▸ **What is needed**
Reproduce all lines of the listing below in which the word "computer" occurs.

§

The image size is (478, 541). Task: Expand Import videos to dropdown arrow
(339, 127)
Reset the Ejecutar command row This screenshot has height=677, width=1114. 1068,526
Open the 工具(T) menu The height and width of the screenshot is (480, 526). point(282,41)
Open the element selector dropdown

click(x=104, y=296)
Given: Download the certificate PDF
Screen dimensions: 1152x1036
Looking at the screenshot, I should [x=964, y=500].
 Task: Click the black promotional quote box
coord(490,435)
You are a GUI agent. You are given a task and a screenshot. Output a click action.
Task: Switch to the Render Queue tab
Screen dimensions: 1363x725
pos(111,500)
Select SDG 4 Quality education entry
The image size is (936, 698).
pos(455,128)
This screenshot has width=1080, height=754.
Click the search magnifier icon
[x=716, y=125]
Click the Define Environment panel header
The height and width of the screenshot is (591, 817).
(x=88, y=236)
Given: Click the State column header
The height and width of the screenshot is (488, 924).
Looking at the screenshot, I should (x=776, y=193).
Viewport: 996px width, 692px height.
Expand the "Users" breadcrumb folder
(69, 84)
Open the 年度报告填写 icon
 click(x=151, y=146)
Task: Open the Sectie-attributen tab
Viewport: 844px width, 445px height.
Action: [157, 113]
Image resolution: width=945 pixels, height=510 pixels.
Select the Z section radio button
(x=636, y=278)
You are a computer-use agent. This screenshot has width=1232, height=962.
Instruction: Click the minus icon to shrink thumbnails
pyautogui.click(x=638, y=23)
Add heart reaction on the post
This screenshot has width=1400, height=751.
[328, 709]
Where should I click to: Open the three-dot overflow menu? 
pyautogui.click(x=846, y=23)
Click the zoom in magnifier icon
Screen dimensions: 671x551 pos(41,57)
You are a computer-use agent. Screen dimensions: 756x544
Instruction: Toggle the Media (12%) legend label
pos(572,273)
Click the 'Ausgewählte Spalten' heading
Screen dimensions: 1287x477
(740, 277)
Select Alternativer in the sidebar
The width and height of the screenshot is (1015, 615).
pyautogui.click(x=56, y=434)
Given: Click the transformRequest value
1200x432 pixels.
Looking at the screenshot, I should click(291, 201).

§

▸ **Exercise answer**
You are a computer-use agent. This screenshot has width=1232, height=962.
You are a computer-use agent. Screen dimensions: 756x544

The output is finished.